Allenati così per finire la gara in crescendo!

Quando gareggiamo, riuscire ad avere ancora energie nella fase finale di gara è fondamentale per concludere bene la prestazione e magari, finendo in progressione, ambire al proprio perosonal best.

Il progressivo alla soglia è un tipo di allenamento che ci aiuta proprio a imparare “spingere” nel finale di gara, educando i muscoli a sfruttare tutto il loro potenziale.

Infatti, quando corriamo, il muscolo non usa subito tutte le sue fibre, ma solo alcune, lasciandone altre a riposo. Quando le fibre si stancano, smettono di essere impiegate e subentrano altre fibre al lavoro. Per insegnare i tuoi muscoli a utilizzare tutte le tue fibre muscolari puoi eseguire degli allenamenti lunghi, oppure degli allenamenti a velocità incrementale, ovvero i progressivi.
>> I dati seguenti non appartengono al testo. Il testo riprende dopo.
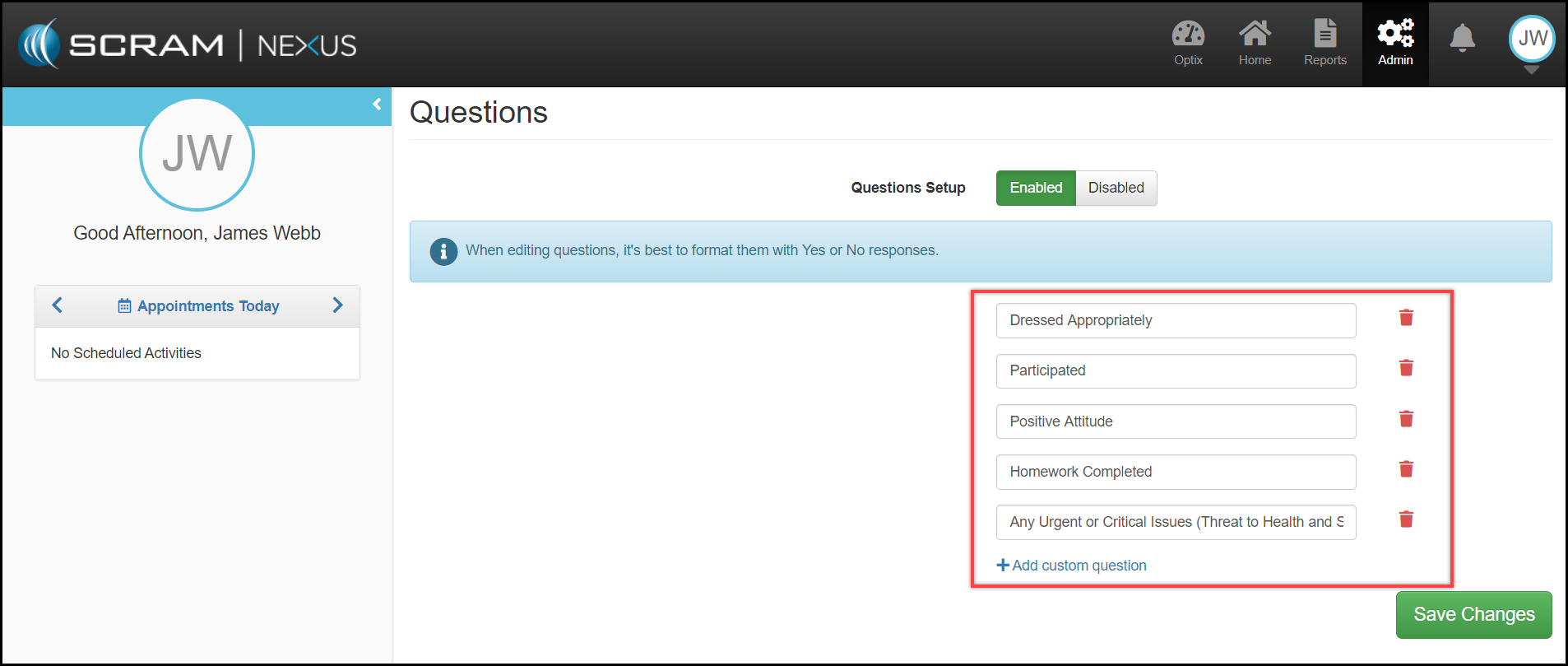Advance to next day's appointments
This screenshot has width=1568, height=666.
point(337,305)
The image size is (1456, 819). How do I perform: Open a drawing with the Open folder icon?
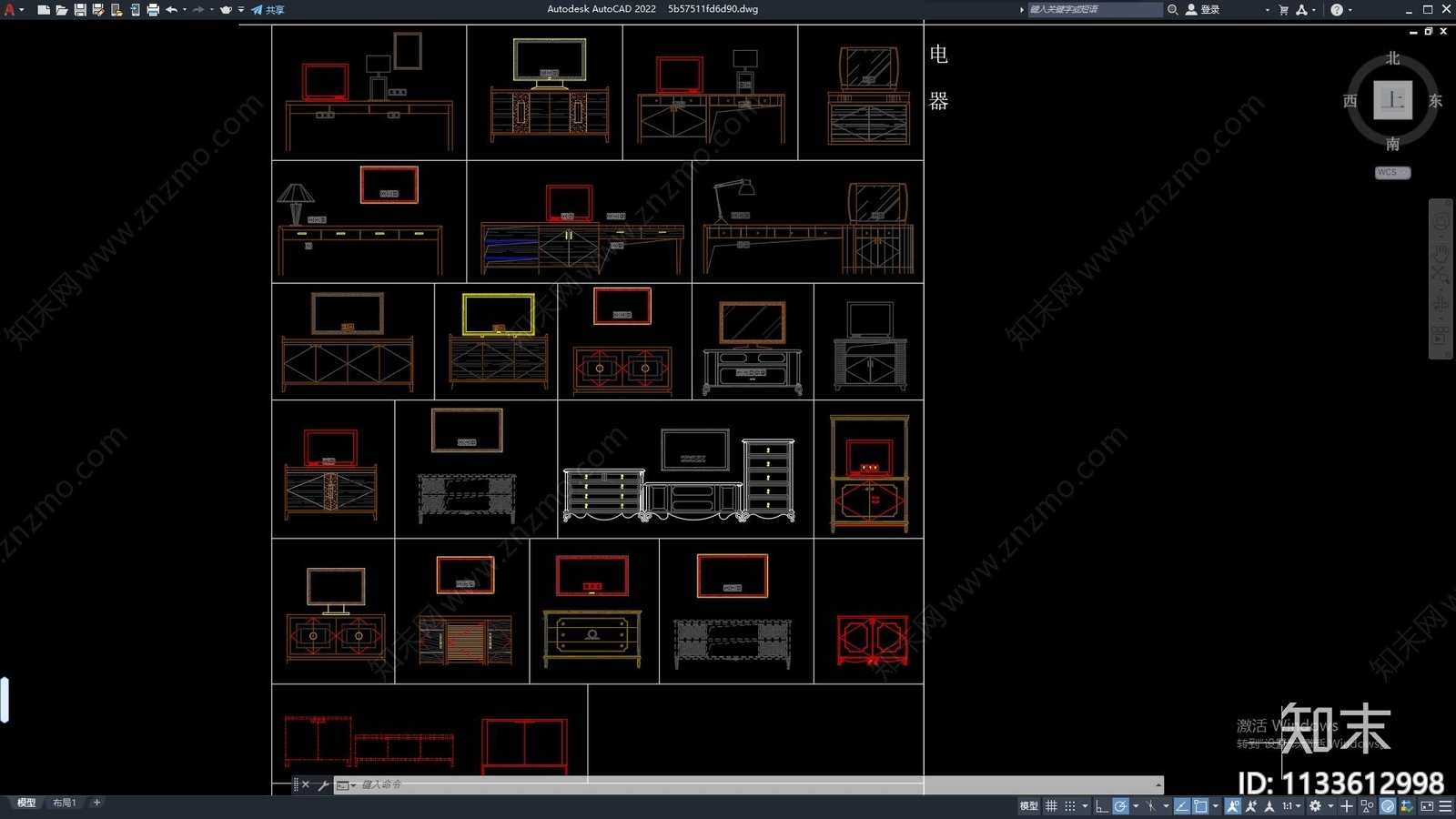(61, 10)
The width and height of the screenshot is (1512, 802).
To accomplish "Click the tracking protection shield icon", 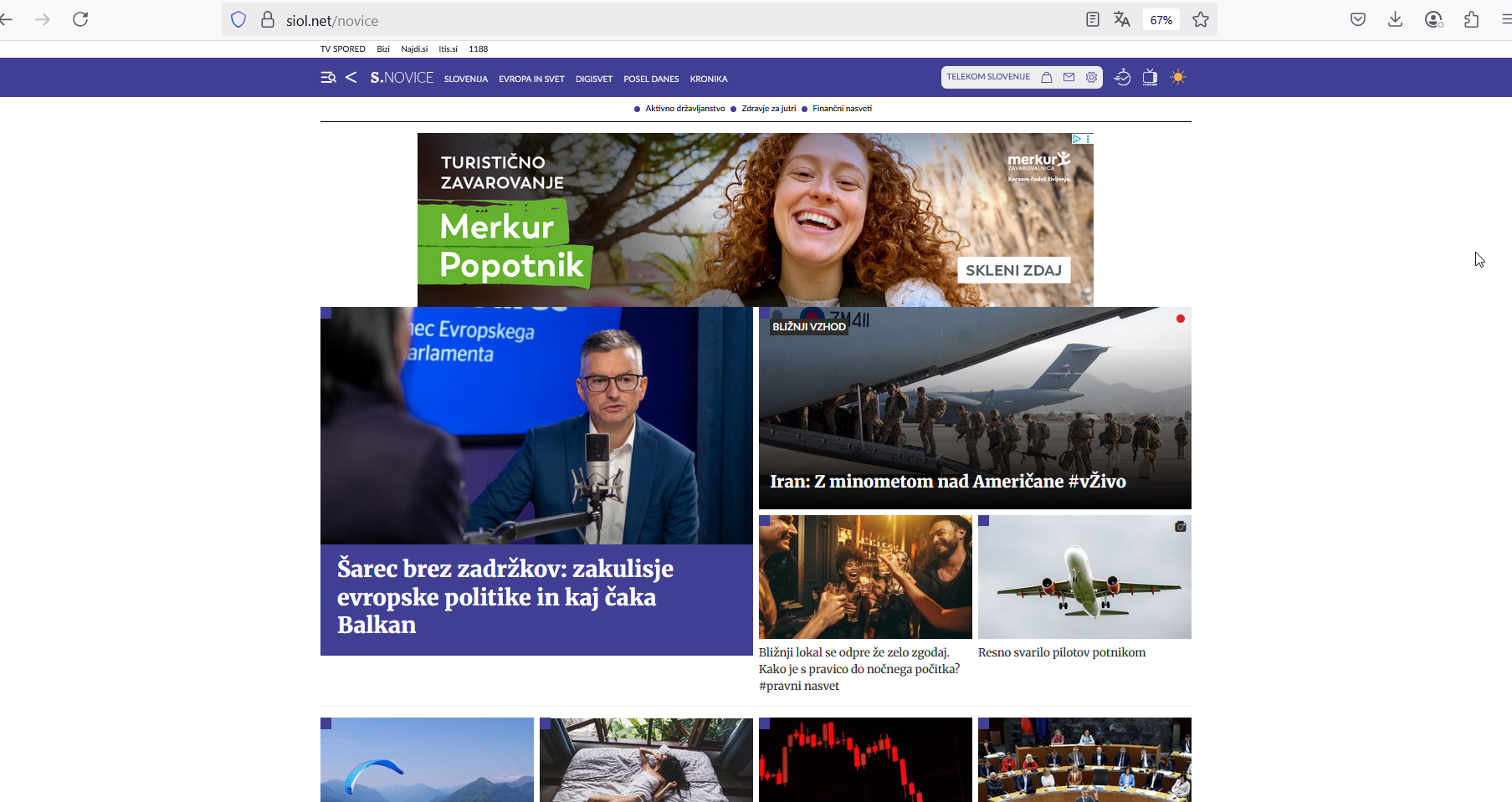I will pyautogui.click(x=238, y=19).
Ma a differenza dei lunghi, il progressivo alla soglia ha il vantaggio di fare lavorare l’organismo fino alla velocità anaerobica, educando quindi l’organismo a lavorare con entrambi i sistemi energetici (aerobico e anaerobico) e riproducendo anche la velocità di gara (o comunque una velocità prossima a quella di gara).
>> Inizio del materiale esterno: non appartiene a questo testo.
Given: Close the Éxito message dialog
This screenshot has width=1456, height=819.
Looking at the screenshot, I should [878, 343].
In sintesi, il progressivo alla soglia è un allenamento utilissimo per:

1) imparare a “controllarsi” nella prima parte di gara, ed evitare di partire subito troppo veloci, succubi dall’adrenalina di gara;

2) educare il corpo a ottimizzare il ricambio di fibre muscolari al lavoro, per essere freschi anche nel finale di gara;

3) prepararsi mentalmente a un finale di gara in crescendo.

Come eseguire il progressivo alla soglia

Dopo un breve riscaldamento, il progressivo va corso partendo dalla Z2 e poi aumentare gradualmente la velocità fino alla velocità di soglia, in Z4, oppure fino alla velocità della gara che si sta preparando. La progressione può avvenire ogni 3 km, oppure ogni 4 km, oppure si può stabilire un minutaggio: 15’ in Z2, 15’ in Z3, 10’-15’ in Z4.

La durata degli intervalli dipenderà dal grado di allenamento dell’atleta.

Una terza modalità è quella di stabilire una distanza totale di allenamento (ad esempio, 10km) e correre ogni km di 5” più veloce rispetto al precedente (oppure ogni 2km, incrementare di 10”), e concludere con l’ultimo km da correre alla propria velocità di soglia.

Alcuni atleti evoluti possono inserire il progressivo nei loro allenamento lunghi, e in tal caso si parla di lungo progressivo, utile per preparare le gare più lunghe come la mezza o la maratona. In questo tipo di allenamento, non si arriva alla velocità di soglia, ma si corre l’ultima frazione 5” più veloce del ritmo che si intende tenere in gara.

Il progressivo alla soglia è da considerarsi un allenamento specifico abbastanza impegnativo, poiché si corre senza intervalli di recupero. Se sei un corridore principiante o intermedio, evita di inserire un secondo allenamento specifico troppo impegnativo nella stessa settimana del progressivo. Un runner coach potrà aiutarti a gestire bene i carichi di lavoro in base alle tue capacità e ai tuoi obiettivi.